Inti dari Boncafe sebagai family restaurant tidak akan kita ubah karena itu core kita
Surabaya (ANTARA) - Restoran Boncafe Steak & Ice Cream memperbarui konsep restoran menjelang usia ke-49 tahun dengan menghadirkan desain interior baru dan museum mini untuk menjaga sejarah serta memperkuat identitas sebagai restoran keluarga legendaris di Kota Pahlawan.
“Tentu kita ingin terus memberikan improvement dari apa yang telah kita lakukan selama ini. Dari desain interior, penyajian sampai servis kita ingin memberikan yang lebih baik lagi untuk setiap customer,” kata CEO Boncafe Andrew Prasetya di Surabaya, Rabu.
Restoran yang berdiri sejak 28 Februari 1977 itu berawal dari satu outlet di Surabaya dan kini berkembang hingga merambah luar Pulau Jawa. Meski berinovasi, konsep sebagai restoran keluarga tetap dipertahankan sebagai identitas utama.
“Inti dari Boncafe sebagai family restaurant tidak akan kita ubah karena itu core kita. Kita ingin Boncafe selalu ada di momen-momen customer,” ujarnya.
Sebagai bagian dari pembaruan, Boncafe menghadirkan museum mini yang memuat berbagai koleksi lama, mulai menu, peralatan makan, kalender hingga foto-foto dokumentasi perjalanan usaha tersebut.
“Kita ingin apa yang telah Boncafe lakukan puluhan tahun ini tidak hilang. Generasi berikutnya bisa tahu seperti apa Boncafe dulu,” tuturnya.
Andrew menambahkan, museum mini tersebut diharapkan mampu membangkitkan kenangan pelanggan lintas generasi yang pernah menikmati momen bersama keluarga di restoran tersebut.
“Harapannya orang datang bisa ingat momen-momen indah mereka. Misalnya dulu makan di sini saat pacaran atau acara keluarga,” katanya.
Boncafe dikenal sebagai pelopor steak bergaya Barat dengan cita rasa yang disesuaikan dengan lidah Indonesia. Resep steak merupakan warisan keluarga dari pendirinya, Evelina Natadihardja, yang terinspirasi pengalaman kuliner di luar negeri.
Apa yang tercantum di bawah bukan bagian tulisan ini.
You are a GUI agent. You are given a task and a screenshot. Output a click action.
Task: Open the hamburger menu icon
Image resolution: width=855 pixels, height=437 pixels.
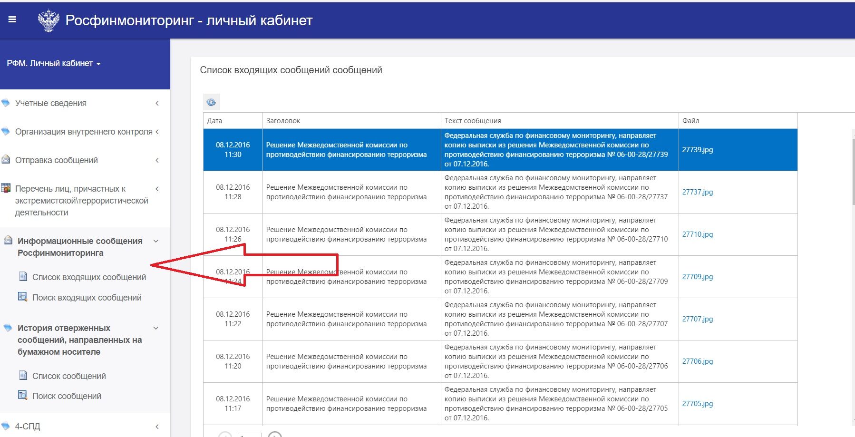12,19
“Kita tidak bisa bilang ini murni Western, karena sudah disesuaikan dengan lidah Surabaya dan Indonesia,” katanya.
Pada awal berdiri, Boncafe belum langsung dikenal sebagai restoran steak. Saat itu, restoran menyajikan beragam menu sebelum akhirnya menemukan konsep steak hot plate yang menjadi ciri khas dan titik balik perkembangan usaha.
“Awalnya kita tidak langsung punya steak. Jual macam-macam makanan, tetapi belum menemukan breakthrough,” ungkapnya.
Setelah menemukan konsep tersebut, Boncafe semakin dikenal luas sebagai salah satu restoran steak legendaris di Surabaya dan terus berupaya berinovasi menghadapi persaingan serta dinamika ekonomi.
“Kami percaya kalau terus melakukan yang terbaik, Boncafe bisa terus berkembang,” ucapnya.